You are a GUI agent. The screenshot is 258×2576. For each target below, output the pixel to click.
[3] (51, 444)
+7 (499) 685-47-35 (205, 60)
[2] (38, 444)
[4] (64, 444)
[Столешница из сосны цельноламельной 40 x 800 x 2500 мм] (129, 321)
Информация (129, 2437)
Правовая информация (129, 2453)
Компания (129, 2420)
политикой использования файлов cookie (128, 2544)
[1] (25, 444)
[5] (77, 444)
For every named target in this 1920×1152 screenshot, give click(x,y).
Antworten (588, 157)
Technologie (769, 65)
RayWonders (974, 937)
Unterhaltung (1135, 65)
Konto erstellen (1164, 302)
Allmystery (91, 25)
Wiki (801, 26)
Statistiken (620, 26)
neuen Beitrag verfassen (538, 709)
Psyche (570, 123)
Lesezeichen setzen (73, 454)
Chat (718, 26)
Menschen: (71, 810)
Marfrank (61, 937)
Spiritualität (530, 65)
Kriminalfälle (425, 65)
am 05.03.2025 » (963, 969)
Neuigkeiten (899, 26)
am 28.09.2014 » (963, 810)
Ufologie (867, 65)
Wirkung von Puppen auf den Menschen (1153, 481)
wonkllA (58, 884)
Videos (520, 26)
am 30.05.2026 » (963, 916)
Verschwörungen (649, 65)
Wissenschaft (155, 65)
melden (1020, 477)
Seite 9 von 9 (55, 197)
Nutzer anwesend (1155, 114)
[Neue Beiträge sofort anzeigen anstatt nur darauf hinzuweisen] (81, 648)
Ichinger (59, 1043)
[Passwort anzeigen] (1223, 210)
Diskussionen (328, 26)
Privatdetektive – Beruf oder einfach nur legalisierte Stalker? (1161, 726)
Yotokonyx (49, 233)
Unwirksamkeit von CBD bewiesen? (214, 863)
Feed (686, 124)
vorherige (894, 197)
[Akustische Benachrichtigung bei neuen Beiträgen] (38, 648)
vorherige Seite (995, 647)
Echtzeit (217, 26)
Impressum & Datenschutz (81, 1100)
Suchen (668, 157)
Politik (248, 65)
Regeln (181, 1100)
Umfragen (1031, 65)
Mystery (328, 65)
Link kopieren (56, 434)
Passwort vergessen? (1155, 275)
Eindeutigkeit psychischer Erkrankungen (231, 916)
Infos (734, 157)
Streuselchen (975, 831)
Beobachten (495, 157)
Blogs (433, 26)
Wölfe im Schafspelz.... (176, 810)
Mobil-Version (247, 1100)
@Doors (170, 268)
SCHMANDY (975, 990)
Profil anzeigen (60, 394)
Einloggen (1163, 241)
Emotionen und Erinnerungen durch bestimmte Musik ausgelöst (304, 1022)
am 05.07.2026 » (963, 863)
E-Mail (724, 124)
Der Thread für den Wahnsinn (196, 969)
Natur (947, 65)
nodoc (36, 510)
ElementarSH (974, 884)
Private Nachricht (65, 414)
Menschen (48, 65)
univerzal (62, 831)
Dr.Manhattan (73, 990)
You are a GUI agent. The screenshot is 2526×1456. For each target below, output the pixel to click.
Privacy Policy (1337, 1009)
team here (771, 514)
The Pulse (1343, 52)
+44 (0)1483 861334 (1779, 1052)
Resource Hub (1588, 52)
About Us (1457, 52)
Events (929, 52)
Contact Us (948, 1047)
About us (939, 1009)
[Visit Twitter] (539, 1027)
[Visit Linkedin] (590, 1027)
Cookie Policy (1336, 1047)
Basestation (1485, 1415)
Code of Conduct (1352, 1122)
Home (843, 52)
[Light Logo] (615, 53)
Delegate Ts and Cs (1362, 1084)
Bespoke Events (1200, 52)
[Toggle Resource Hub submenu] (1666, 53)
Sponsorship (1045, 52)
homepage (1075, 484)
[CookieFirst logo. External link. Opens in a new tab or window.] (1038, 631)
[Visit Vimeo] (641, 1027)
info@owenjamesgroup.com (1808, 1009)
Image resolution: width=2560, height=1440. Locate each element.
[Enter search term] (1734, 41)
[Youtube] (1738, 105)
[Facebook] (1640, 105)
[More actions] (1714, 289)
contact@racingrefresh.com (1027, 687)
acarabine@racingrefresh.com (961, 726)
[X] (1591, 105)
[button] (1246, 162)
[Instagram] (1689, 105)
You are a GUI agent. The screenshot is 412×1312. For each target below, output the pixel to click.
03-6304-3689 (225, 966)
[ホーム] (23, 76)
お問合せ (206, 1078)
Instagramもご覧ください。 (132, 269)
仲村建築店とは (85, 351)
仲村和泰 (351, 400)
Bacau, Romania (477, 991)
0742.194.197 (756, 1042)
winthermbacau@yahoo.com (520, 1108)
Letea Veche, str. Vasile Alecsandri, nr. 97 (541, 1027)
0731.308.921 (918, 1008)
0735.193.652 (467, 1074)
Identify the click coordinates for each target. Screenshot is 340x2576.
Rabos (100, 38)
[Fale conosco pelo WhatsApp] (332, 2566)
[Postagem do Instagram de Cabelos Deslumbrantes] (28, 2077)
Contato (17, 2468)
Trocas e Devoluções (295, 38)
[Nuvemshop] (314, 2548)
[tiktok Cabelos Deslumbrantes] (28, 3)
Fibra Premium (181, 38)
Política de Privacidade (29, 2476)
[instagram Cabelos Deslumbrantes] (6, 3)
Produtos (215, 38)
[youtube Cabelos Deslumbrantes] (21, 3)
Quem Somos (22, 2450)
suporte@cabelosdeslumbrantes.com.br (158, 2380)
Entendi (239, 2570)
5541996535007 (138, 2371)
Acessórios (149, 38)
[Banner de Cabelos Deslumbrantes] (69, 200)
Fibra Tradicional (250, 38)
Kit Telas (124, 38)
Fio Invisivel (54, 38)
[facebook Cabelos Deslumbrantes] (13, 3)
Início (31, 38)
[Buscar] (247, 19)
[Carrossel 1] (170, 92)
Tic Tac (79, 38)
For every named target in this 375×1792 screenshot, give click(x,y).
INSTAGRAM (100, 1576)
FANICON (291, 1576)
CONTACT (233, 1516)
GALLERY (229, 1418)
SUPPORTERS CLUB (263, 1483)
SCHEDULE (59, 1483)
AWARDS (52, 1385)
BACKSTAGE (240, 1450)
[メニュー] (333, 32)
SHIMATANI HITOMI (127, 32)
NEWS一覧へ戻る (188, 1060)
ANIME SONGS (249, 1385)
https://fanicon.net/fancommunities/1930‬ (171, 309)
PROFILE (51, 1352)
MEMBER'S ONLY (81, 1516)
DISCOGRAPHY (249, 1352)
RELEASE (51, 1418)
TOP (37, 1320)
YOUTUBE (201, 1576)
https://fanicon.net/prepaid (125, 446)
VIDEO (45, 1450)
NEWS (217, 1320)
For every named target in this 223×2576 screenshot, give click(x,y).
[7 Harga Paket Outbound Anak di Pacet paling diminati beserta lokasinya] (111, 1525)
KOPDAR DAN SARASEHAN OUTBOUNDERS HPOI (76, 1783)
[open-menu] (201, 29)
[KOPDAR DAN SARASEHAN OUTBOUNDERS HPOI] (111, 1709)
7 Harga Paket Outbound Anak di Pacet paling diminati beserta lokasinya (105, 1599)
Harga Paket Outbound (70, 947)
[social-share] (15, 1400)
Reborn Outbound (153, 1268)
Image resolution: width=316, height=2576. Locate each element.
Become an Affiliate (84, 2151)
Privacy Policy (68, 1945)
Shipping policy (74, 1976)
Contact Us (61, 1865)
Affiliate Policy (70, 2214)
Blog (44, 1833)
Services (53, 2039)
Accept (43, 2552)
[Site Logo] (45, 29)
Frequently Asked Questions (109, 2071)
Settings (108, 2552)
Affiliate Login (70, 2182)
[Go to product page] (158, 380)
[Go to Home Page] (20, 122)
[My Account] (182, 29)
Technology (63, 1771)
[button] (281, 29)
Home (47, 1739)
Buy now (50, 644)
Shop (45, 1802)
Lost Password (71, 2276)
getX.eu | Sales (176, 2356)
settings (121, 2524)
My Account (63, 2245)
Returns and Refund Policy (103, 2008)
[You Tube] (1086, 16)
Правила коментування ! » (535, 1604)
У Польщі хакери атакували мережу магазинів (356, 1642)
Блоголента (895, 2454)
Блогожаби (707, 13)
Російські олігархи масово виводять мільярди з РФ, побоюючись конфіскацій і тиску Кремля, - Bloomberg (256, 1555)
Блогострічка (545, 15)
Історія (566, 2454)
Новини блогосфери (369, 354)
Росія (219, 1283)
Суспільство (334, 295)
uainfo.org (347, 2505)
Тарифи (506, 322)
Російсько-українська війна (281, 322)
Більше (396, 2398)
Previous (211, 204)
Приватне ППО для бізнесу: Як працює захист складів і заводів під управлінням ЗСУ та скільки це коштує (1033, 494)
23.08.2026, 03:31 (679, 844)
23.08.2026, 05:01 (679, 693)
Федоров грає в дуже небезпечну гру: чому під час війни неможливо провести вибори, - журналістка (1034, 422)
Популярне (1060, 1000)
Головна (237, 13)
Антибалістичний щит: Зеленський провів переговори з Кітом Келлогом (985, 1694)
===============
WHAT YOU NEED TO DO: Look above for the line holding "You are a GUI agent. The screenshot is 2526×1456." and the line holding "homepage (1075, 484)". Retype both, and every line between them, word for word and nothing else.

EXERCISE SOLUTION:
You are a GUI agent. The screenshot is 2526×1456. For each target below, output the pixel to click.
Privacy Policy (1337, 1009)
team here (771, 514)
The Pulse (1343, 52)
+44 (0)1483 861334 (1779, 1052)
Resource Hub (1588, 52)
About Us (1457, 52)
Events (929, 52)
Contact Us (948, 1047)
About us (939, 1009)
[Visit Twitter] (539, 1027)
[Visit Linkedin] (590, 1027)
Cookie Policy (1336, 1047)
Basestation (1485, 1415)
Code of Conduct (1352, 1122)
Home (843, 52)
[Light Logo] (615, 53)
Delegate Ts and Cs (1362, 1084)
Bespoke Events (1200, 52)
[Toggle Resource Hub submenu] (1666, 53)
Sponsorship (1045, 52)
homepage (1075, 484)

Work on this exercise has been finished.